Но, и зная в чем дело, Верхарн, посмеиваясь, по-прежнему продолжал править гранки, сколько бы раз ему их ни присылали.

Он обладал поистине чудесным даром дружбы, достигавшей у него таких высот бескорыстия, до которых редко поднимаются даже самые лучшие из людей; у него была страсть заражать и других этим чувством, знакомя и связывая узами дружбы своих друзей. Величайшим счастьем для поэта было сознавать, что дорогие ему люди любят и понимают друг друга, что между ними подобно химическому соединению возникают новые дружеские связи.
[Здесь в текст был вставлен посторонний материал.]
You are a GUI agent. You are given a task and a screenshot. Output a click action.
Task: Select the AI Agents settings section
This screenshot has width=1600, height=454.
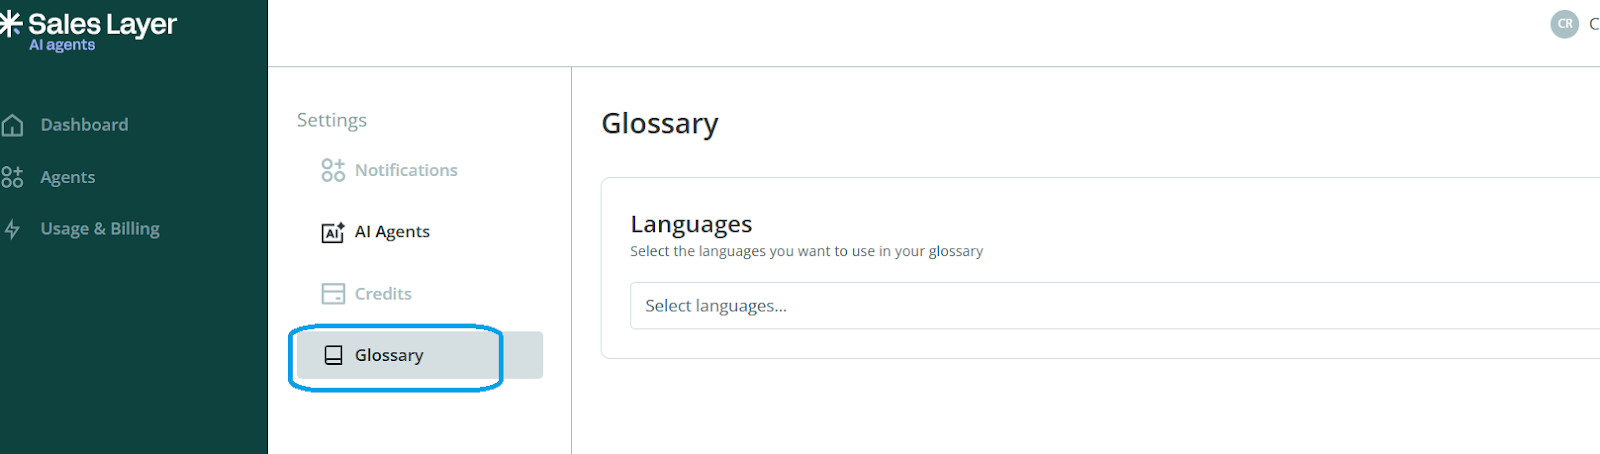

И действительно, все мы, друзья Верхарна, рассеянные ныне по разным странам раздираемой враждой Европы, являем собой единое тесное сообщество любящих, — как бы особую общину среди европейских народов. Ему было ненавистно малейшее чувство недоверия к человеку. Он предпочитал переоценивать людей, нежели хоть раз оказаться несправедливым. Он внимательно выслушивал каждого, никем не пренебрегал, и не было такой силы, которая могла бы поколебать его доверие к тому, в кого он однажды поверил. Возле Верхарна постоянно вертелись людишки (да и где их нет!), пытавшиеся вбить клин между ним и его великими собратьями. Пытались поссорить его с Лемонье, к которому он всю жизнь питал чувство самой трогательной, чисто сыновней привязанности, возбудить в нем зависть к Метерлинку, когда тот был награжден Нобелевской премией, предназначавшейся вначале им обоим. Его благородная душа отвергала какие бы то ни было раздоры.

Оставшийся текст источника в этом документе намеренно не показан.